- _Try it_
Exactly the lines from the one containing "Click the dark blue strip atop the page" to the final line below should be output, and no others.

- _Material for the task_
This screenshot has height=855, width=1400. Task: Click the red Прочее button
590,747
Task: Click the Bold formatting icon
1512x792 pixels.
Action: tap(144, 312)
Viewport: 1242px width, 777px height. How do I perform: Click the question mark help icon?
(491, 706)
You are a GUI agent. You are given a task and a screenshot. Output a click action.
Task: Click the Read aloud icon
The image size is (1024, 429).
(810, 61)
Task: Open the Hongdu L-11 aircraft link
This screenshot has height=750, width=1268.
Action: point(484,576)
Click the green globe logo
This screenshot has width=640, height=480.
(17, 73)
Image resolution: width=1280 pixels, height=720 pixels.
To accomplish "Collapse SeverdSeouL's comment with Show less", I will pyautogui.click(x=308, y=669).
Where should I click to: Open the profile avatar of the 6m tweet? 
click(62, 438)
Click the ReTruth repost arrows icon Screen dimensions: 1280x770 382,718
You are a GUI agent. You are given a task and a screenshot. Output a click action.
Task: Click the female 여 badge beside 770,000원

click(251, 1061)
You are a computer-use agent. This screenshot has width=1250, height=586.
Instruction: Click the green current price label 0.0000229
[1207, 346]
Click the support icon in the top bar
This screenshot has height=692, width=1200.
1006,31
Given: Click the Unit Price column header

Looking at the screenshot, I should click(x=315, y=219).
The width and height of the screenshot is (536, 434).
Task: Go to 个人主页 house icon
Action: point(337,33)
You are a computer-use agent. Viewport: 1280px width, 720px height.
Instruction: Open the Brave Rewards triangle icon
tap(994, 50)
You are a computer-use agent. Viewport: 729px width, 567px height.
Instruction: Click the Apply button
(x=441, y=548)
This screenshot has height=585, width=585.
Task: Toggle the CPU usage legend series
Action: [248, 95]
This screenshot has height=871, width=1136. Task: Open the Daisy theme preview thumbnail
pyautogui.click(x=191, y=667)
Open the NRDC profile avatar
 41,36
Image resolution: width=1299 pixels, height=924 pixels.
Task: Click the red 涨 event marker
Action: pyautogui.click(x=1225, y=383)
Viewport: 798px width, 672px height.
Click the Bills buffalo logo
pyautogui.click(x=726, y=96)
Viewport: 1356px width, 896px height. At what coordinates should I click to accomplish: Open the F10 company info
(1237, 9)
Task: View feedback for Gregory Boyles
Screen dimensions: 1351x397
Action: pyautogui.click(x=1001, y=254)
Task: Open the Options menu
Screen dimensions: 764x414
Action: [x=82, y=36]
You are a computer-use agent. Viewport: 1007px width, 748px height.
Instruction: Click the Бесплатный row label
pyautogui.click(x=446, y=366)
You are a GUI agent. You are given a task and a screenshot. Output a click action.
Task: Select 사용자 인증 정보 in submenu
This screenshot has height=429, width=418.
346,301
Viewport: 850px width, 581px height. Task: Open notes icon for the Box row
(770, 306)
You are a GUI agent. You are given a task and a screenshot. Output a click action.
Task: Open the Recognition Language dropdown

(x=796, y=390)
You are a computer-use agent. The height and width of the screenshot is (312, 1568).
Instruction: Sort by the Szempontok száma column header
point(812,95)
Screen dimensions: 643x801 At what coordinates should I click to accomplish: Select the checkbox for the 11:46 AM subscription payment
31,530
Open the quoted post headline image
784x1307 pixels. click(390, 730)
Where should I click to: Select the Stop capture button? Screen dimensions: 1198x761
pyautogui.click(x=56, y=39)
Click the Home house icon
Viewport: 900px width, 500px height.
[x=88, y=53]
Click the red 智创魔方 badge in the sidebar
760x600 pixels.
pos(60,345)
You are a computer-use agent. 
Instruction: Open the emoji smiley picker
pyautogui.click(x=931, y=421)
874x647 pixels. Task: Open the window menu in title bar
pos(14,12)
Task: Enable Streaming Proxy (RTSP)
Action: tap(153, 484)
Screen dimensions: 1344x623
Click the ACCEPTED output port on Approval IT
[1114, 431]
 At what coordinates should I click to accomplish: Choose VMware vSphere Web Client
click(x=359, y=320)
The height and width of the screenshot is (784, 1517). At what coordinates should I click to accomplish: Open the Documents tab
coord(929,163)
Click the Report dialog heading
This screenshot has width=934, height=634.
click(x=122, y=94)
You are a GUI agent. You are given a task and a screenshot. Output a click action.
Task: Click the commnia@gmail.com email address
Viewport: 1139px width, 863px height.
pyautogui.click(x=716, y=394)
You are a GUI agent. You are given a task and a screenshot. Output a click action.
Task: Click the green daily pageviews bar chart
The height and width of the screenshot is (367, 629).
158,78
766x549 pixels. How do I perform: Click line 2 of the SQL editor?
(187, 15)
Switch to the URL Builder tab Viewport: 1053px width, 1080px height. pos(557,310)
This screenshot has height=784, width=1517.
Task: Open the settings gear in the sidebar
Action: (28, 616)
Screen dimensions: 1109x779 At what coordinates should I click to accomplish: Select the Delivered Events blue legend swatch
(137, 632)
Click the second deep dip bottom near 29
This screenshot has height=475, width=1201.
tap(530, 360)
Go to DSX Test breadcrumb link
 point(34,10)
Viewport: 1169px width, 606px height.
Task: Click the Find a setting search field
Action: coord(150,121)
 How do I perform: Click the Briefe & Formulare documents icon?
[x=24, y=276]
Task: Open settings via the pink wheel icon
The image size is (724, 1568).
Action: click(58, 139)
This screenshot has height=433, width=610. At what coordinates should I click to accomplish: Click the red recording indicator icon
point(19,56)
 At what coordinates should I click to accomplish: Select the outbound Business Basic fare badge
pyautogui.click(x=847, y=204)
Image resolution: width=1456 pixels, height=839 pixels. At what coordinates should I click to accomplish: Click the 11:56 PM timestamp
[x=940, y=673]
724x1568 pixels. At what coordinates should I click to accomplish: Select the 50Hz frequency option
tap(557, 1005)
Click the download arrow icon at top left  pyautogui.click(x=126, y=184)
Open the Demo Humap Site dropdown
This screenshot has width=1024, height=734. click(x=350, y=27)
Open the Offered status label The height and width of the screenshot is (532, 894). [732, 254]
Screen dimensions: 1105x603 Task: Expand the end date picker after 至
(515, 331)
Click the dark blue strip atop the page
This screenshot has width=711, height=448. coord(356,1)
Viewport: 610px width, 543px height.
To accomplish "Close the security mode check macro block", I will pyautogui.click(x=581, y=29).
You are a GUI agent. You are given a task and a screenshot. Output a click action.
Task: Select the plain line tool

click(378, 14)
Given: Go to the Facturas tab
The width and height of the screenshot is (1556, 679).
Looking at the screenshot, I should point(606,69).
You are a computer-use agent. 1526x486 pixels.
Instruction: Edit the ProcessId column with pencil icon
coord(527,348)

- _Solved exercise_
Click the dark blue strip atop the page
This screenshot has width=711, height=448. coord(356,1)
Viewport: 610px width, 543px height.
To accomplish "Close the security mode check macro block", I will pyautogui.click(x=581, y=29).
You are a GUI agent. You are given a task and a screenshot. Output a click action.
Task: Select the plain line tool

click(378, 14)
Given: Go to the Facturas tab
The width and height of the screenshot is (1556, 679).
Looking at the screenshot, I should point(606,69).
You are a computer-use agent. 1526x486 pixels.
Instruction: Edit the ProcessId column with pencil icon
coord(527,348)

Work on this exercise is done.